Taking a break

Ever thought about how you take a break? How to maximize the relaxation and pleasure of having some time off? Or maybe just think that with all your free time, you could be more productive (well, someone around here must have a little extra time on their hands)?

If you’re like me, you don’t have a lot of free time, no thanks to websites like Facebook that take just a minute to check, but collectively in a day saps away a lot of time.  When I have free time, I usually fill it with whatever is at hand: computer games, video games, answering e-mails, reading the paper—the things I would otherwise do if I had enough time in the day.

Does this method sound familiar to you? If it doesn’t, you either have no free time and have better things to do in a day than read the back page editorials in a small college paper, or perhaps you have too much free time and don’t need to worry about how you spend it.

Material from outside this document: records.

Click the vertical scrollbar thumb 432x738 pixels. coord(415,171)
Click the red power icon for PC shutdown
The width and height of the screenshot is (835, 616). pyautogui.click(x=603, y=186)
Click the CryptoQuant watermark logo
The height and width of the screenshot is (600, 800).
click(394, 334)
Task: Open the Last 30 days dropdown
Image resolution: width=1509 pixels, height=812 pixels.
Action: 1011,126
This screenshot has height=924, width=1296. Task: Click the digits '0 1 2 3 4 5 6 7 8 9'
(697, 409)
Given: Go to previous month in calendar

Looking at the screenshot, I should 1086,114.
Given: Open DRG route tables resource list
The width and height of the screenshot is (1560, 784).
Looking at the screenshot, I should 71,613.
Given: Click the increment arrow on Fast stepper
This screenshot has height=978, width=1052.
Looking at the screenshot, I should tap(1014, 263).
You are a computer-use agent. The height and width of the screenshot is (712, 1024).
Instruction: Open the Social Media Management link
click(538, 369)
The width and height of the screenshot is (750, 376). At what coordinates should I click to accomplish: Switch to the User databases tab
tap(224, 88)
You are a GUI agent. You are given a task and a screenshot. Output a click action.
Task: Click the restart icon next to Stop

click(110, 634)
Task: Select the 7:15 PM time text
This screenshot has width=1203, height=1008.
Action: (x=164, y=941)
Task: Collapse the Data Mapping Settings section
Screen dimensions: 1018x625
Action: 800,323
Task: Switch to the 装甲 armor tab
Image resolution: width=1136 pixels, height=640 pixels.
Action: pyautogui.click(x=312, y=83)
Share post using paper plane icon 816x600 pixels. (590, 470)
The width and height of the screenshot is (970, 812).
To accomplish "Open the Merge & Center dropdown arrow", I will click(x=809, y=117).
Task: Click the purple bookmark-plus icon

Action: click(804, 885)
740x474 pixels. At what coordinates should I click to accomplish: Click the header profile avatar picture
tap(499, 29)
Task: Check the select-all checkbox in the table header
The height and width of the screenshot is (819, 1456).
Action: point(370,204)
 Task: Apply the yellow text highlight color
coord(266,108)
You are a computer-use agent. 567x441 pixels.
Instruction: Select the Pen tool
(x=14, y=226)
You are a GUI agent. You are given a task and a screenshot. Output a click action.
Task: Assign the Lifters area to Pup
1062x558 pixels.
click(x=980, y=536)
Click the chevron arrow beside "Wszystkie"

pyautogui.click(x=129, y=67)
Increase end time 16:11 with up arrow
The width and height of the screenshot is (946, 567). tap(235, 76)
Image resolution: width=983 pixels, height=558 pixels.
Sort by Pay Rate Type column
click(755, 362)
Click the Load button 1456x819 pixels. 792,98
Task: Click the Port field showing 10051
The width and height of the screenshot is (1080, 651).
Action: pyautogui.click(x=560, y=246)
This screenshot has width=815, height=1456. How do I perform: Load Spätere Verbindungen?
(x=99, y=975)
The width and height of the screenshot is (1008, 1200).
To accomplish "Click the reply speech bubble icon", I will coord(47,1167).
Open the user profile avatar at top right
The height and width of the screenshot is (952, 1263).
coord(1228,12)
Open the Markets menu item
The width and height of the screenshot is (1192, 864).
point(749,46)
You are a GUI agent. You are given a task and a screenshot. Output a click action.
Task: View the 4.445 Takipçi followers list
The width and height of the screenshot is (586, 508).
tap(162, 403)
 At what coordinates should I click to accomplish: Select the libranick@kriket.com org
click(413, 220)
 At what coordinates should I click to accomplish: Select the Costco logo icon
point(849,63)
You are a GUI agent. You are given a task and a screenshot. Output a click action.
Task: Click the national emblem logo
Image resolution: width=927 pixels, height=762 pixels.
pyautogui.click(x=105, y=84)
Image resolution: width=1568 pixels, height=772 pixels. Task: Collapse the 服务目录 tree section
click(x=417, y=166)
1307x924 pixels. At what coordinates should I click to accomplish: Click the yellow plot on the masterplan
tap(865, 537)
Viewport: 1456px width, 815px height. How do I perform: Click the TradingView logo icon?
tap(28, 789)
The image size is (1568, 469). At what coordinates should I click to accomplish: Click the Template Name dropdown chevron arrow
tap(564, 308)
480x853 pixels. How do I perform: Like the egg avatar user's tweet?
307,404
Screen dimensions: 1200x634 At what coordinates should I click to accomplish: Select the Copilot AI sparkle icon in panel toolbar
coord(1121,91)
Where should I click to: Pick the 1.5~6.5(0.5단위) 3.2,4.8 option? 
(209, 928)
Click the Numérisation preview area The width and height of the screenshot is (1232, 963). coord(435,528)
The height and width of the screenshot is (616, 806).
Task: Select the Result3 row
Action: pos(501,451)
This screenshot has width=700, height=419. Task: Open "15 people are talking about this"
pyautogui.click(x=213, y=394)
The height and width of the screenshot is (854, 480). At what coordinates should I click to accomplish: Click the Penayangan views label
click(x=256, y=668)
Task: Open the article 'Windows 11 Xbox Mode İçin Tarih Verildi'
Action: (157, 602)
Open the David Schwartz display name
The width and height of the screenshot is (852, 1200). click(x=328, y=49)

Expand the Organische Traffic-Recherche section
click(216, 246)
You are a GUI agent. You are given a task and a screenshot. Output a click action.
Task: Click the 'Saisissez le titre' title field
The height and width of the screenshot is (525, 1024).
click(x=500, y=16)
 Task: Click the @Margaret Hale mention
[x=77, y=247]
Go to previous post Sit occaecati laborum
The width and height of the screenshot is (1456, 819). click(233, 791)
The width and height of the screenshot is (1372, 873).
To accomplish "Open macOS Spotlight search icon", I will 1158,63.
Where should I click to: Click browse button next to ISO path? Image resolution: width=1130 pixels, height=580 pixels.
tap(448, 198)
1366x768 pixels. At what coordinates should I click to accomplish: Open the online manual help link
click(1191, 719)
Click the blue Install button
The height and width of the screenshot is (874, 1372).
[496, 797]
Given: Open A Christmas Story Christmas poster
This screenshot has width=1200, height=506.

Of all of you still with me, I think we’re missing the point when it comes to relaxing in our free time. We do the things we would otherwise do in the day, and even if we decide we’re just going to put our feet up, those other things keep bouncing around in our heads just enough to distract us from what we’re actively trying to avoid.

Playing video games or using the internet really isn’t a break: we are still balancing outcomes, calculating risks, composing and executing; these are tasks that require our attention and mental processing. If we’re really trying to take a break, we sure aren’t doing a good job of it.

Imagine if there were some switch in the back of your head you could just flip and fall asleep—wouldn’t we all love that?  OK, so if it were a switch, other people could turn it on and off, and even if all we had to do was “think” it, I can still imagine times when we’d accidentally turn it on (imagine if you were acting on stage and your character took a nap in the script… or maybe you are getting a little tired in class and thinking about how nice it would feel to close your eyes just for a minute), but in this ideal world, we could also get over these shortcomings.  You could say to yourself, “Take a 15-minute nap,” and it would happen!

Oh, if only our brains were more like a machine and less like cluster of almost-random firings of electricity.  But alas, we hold no such control. We must be wired to worry, to be constantly perceiving and analyzing data, as if some remnant of our animalistic past that was meant to keep us alive now keeps us from avoiding it.
Don’t construe that as saying we cannot or should not take breaks or relax; think of how horrible a life that would be! But maybe we could take a cue from our bodies and try to relax more effectively.

If we must do something (although I’ll be at the head of the line when the auto-nap machine comes out) we might as well do things of any consequence.

Things that will make us feel better after doing them.  Although I may take momentary satisfaction from wiping out the Nazis once again in a video game, I can’t say I look back on that time as productive or well-used.  Instead, it feels like a momentary lull in the flurry of activity of my day, as if I’m just keeping my brain going while I wait for the next thing to arrive.

As many of you can guess, I try to do things I “should” do, like wash dishes, clean my room or write when free time arises. My roommates will be the first to tell you than this is often not the case for me personally, but I try. And when I actually do it, I feel good.  Am I more relaxed after doing it?  Actually, yes. Those three or four odd tasks that are left on the back burner are always the ones that feel great to remove, and if you think about it, not only are they some of the most satisfying things to cross off the list, but they’re also the easiest!

So until something comes along where I can shut off my brain for a power nap, I don’t see many alternatives.  Should we mull about during our free time, trying to avoid what we would otherwise be doing, or should we actually get something easy done, letting us focus on the bigger issues when we have to? On the flip side, if there’s nothing on that to-do list, there’s also nothing to do, and we all know how liberating those few moments in life are when we don’t have to keep (at least a mental) to-do list at all.  It is a nice goal to have in mind when we’re relaxing, anyway.